WRITTEN TASK:
Starting at the first line of the entries, extract them word for word through the line that contains "size is located at coordinates (935, 313).", and leave the pictures out.

EXTRACTED MATERIAL:
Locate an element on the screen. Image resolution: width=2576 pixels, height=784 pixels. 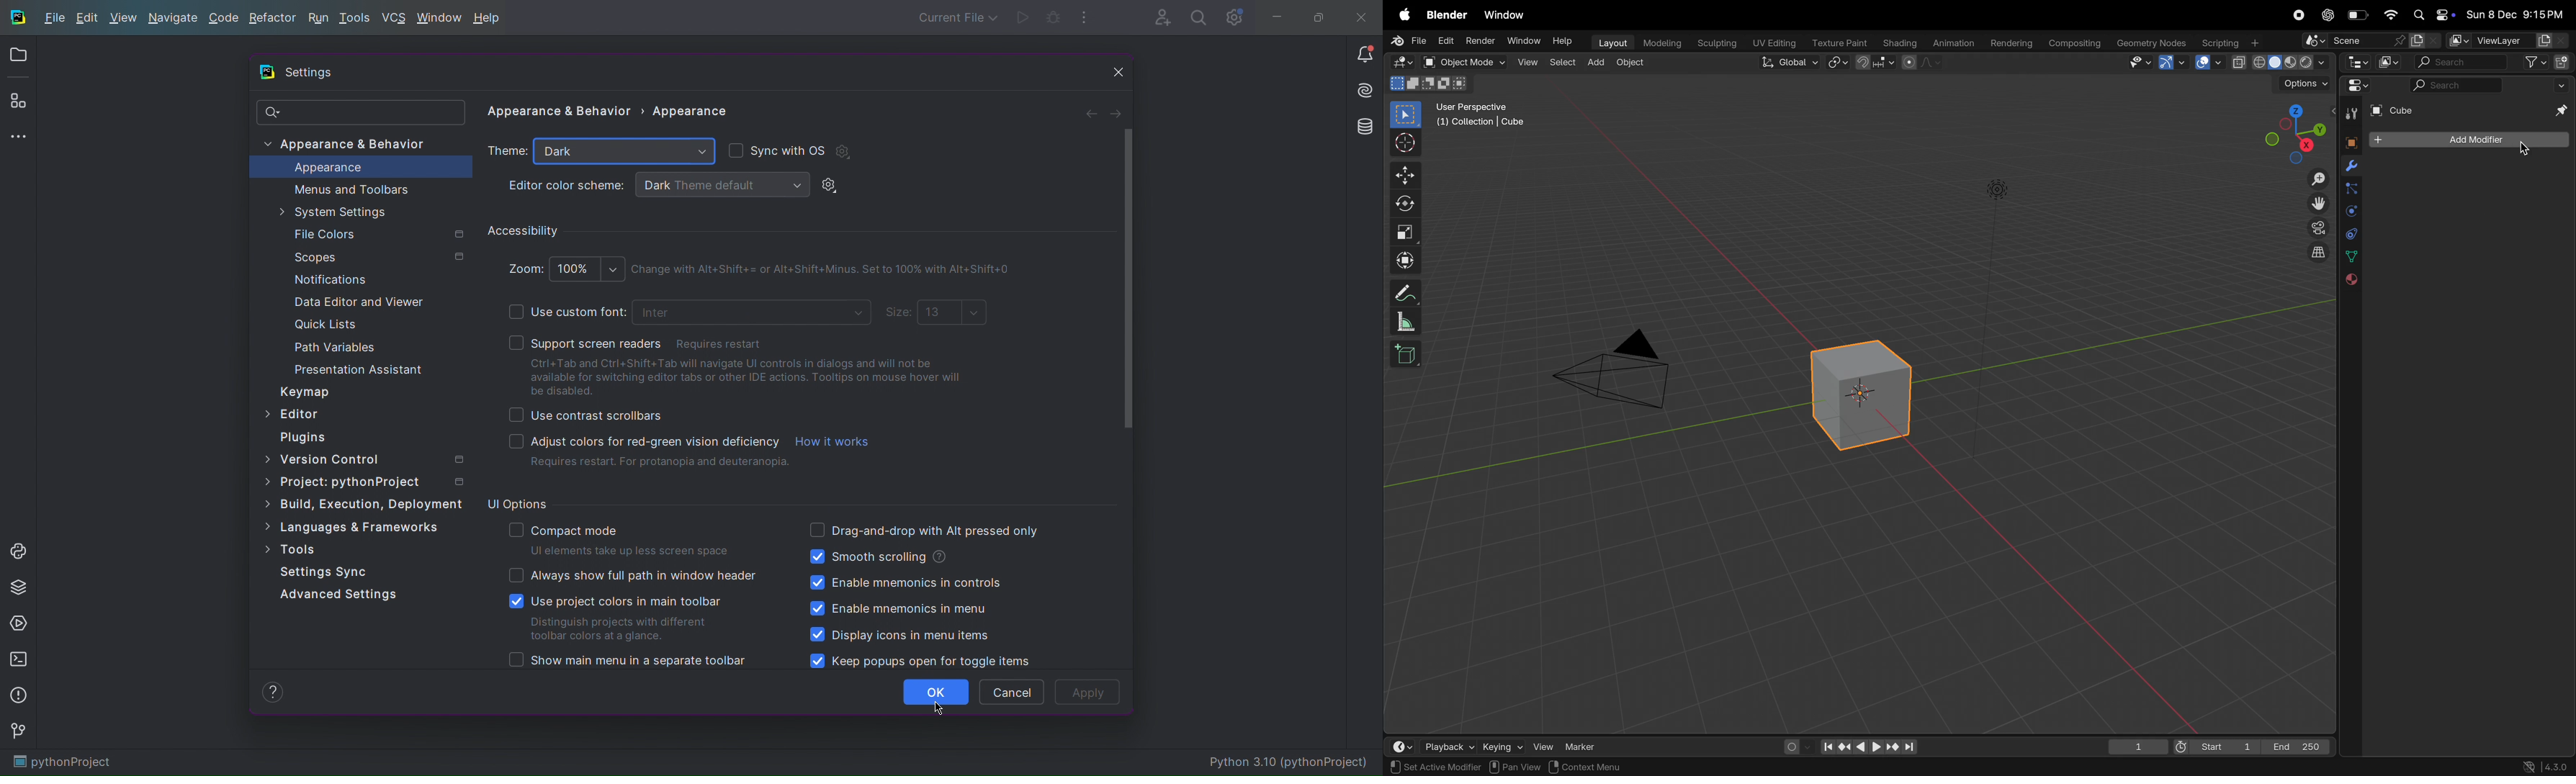
size is located at coordinates (935, 313).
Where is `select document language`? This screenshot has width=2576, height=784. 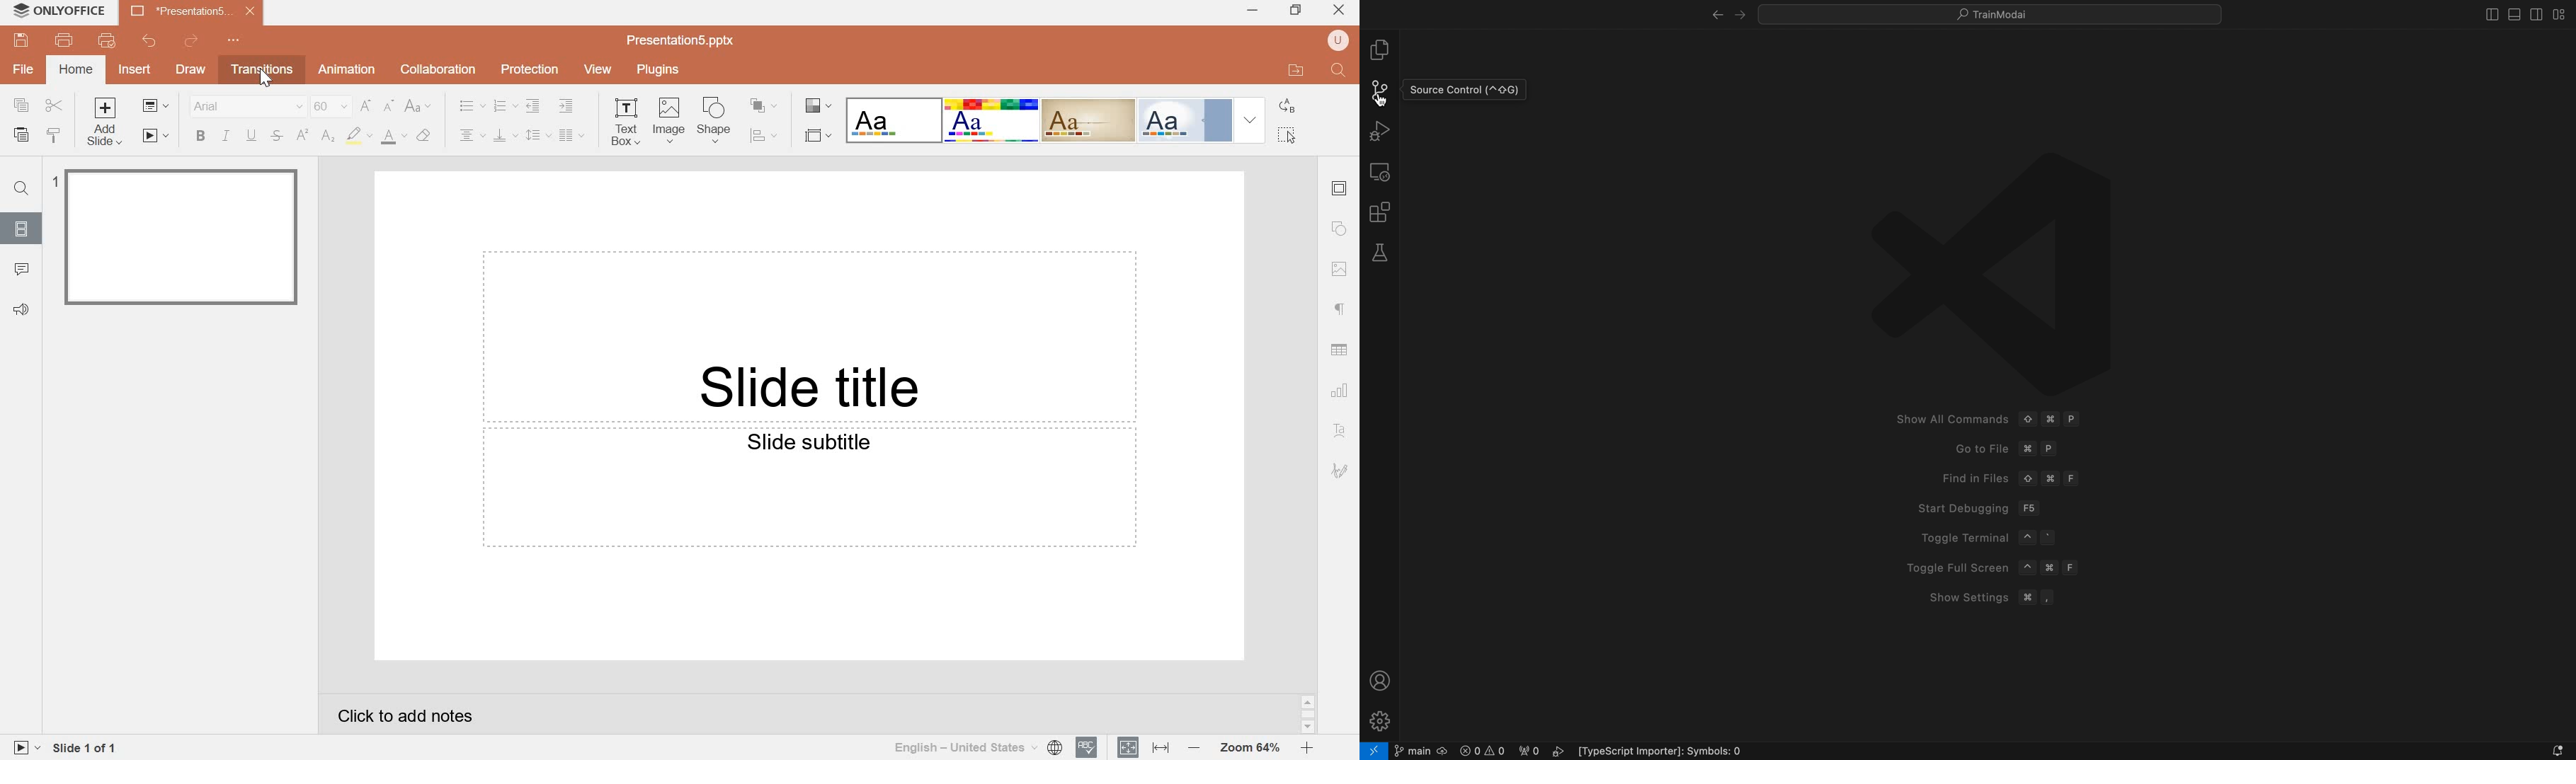
select document language is located at coordinates (978, 747).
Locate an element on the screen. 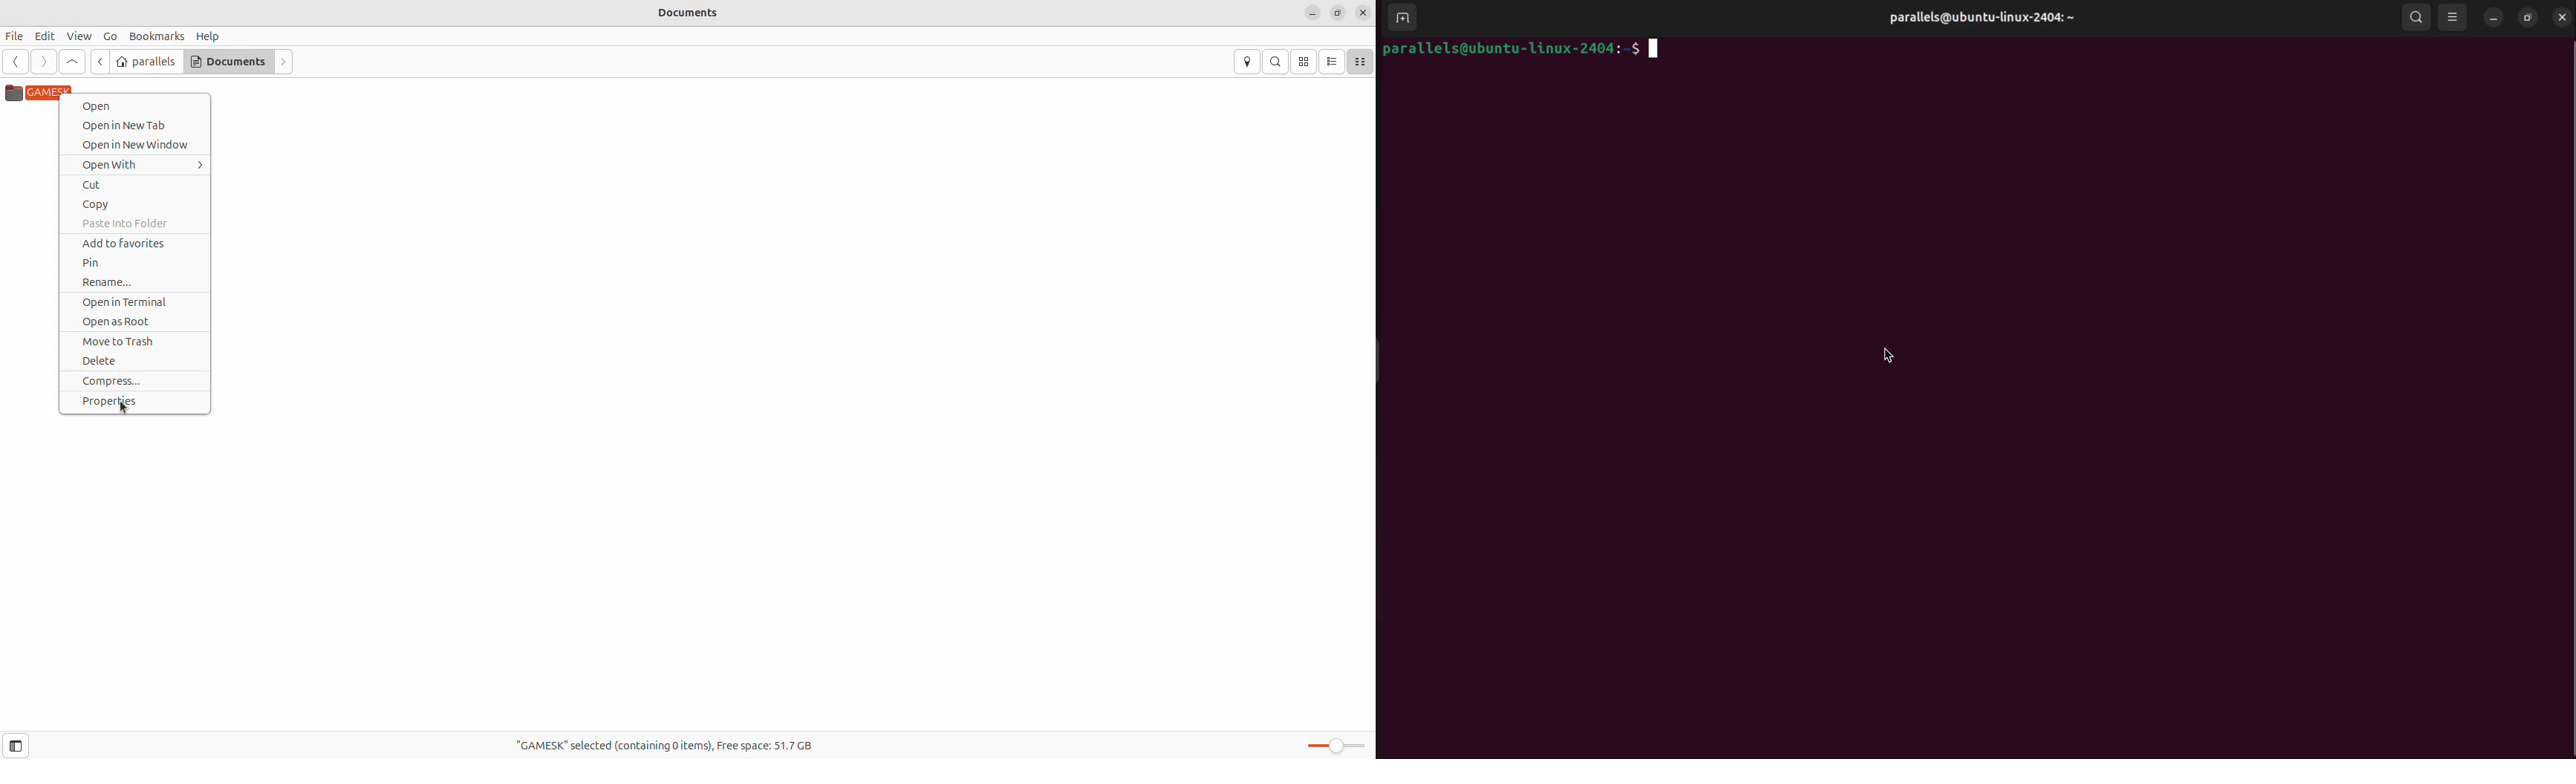 This screenshot has width=2576, height=784. previous is located at coordinates (16, 61).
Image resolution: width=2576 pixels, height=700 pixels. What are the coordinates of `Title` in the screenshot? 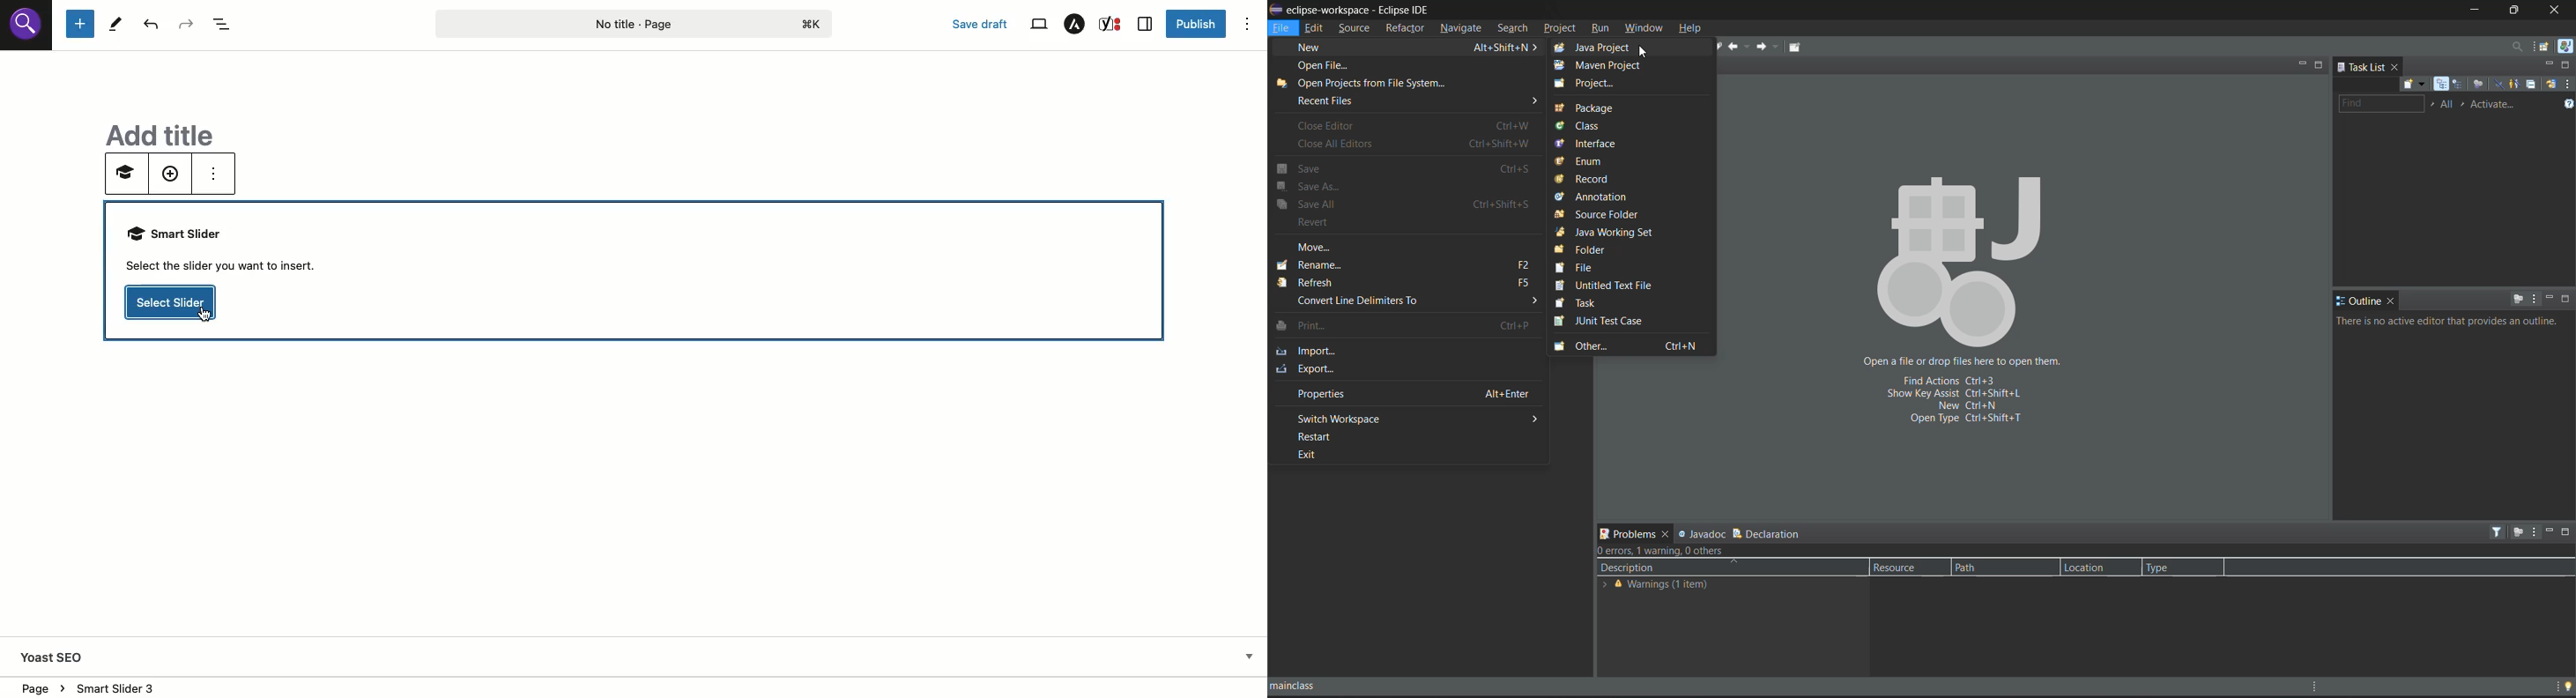 It's located at (152, 132).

REPLY:
Locate an element on the screen. Image resolution: width=2576 pixels, height=784 pixels. 
size is located at coordinates (935, 313).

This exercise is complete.